**Cose da fare**
1 - Nel testo sui vaccini in Africa, quante dosi di vaccino ha bruciato pubblicamente il Malawi?
2 - Quali Paesi vengono nominati nel testo sui vaccini in Africa? Elencali tutti.
3 - Trascrivi dal testo sui vaccini in Africa il passo che va da "Sui ritardi influisce" fino a "stretti di scadenza." compreso.

**Estratto scelto**
>>

Meno di due dosi ogni cento abitanti: l’Africa resta il continente meno immunizzato del mondo. Un miliardo e 400 milioni di abitanti, ma solo 28 milioni di vaccini anti-Covid somministrati entro la fine di maggio.

Il ritardo africano ci riguarda tutti: il virus in Africa continua a correre, con il rischio di produrre nuove varianti resistenti agli attuali vaccini. Ma la reazione dei ricchi paesi rasenta l’indifferenza.

Sui ritardi influisce anche l’inefficienza nel sistema sanitario africano, incapace di distribuire in modo rapido e capillare i vaccini. La data di scadenza dei vaccini consegnati ai Paesi africani spesso lascia poco tempo di manovra.

Emblematico il caso del Malawi (18 milioni di abitanti, 353 mila vaccini inoculati finora), che ha pubblicamente bruciato 20 mila dosi di vaccino arrivate il mese scorso con una scadenza di pochi giorni.

E poi un altro caso in Sud Sudan, Paese in guerra con strutture sanitarie quasi inesistenti: il governo ha regalato al Kenya le sue preziose 8.600 dosi in dotazione, temendo di non riuscire a utilizzarle visti i tempi stretti di scadenza.

<<

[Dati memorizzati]

>>

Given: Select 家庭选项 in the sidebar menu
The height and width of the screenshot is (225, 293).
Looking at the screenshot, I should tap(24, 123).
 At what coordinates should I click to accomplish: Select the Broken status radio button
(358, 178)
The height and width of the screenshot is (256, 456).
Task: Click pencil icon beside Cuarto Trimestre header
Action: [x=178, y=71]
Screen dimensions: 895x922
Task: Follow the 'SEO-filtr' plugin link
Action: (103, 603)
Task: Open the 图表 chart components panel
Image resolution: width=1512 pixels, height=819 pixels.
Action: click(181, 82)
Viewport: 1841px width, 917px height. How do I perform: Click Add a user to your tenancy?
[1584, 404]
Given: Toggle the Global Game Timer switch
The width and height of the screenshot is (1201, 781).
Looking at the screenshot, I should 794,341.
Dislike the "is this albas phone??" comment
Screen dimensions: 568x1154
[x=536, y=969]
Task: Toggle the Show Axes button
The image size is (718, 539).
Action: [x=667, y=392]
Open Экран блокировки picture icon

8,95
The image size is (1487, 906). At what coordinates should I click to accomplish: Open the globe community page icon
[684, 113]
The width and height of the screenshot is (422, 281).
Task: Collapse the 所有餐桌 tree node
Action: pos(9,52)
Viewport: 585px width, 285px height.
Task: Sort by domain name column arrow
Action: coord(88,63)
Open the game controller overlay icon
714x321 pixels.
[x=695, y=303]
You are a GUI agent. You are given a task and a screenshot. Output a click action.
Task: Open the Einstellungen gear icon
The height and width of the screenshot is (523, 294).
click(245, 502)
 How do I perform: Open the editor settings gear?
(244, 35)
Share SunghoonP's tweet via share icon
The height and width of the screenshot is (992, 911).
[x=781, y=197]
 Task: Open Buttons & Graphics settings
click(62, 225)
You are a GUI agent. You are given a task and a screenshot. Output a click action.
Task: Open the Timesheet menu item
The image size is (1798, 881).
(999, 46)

<<

**Le tue risposte**
1 - 20 mila dosi.

2 - Malawi, Sud Sudan, Kenya

3 -
Sui ritardi influisce anche l’inefficienza nel sistema sanitario africano, incapace di distribuire in modo rapido e capillare i vaccini. La data di scadenza dei vaccini consegnati ai Paesi africani spesso lascia poco tempo di manovra.

Emblematico il caso del Malawi (18 milioni di abitanti, 353 mila vaccini inoculati finora), che ha pubblicamente bruciato 20 mila dosi di vaccino arrivate il mese scorso con una scadenza di pochi giorni.

E poi un altro caso in Sud Sudan, Paese in guerra con strutture sanitarie quasi inesistenti: il governo ha regalato al Kenya le sue preziose 8.600 dosi in dotazione, temendo di non riuscire a utilizzarle visti i tempi stretti di scadenza.